REQUIRED ACTION — Copy out every line in the entries below that includes "dropdown".
-------- DATA --------
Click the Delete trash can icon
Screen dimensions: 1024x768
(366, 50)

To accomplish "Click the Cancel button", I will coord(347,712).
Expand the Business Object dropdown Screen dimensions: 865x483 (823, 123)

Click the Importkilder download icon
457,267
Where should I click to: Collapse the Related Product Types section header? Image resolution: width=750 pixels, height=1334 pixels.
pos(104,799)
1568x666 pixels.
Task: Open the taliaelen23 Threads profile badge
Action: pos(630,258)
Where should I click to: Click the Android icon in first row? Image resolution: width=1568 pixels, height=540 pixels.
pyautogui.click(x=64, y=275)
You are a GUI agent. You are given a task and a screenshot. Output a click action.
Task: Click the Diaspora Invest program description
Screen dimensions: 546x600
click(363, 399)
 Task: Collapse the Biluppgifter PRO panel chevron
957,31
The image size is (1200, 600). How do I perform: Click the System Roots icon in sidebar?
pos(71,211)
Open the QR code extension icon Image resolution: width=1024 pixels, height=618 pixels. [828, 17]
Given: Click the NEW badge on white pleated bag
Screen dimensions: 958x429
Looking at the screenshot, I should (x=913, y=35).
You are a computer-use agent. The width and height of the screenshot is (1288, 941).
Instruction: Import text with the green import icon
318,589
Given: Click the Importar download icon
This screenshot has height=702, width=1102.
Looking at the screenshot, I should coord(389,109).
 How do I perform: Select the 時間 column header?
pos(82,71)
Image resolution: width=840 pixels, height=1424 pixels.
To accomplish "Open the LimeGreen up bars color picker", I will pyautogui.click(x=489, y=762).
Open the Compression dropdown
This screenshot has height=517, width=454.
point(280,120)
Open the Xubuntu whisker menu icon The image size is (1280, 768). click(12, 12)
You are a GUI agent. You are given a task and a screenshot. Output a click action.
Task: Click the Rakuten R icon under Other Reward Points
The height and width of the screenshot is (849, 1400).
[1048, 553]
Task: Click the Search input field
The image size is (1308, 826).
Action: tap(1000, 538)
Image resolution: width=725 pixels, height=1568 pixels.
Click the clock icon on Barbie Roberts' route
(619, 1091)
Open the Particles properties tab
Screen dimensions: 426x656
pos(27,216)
--------
THE COMPLETED TASK —
Expand the Business Object dropdown Screen dimensions: 865x483 (823, 123)
Open the Compression dropdown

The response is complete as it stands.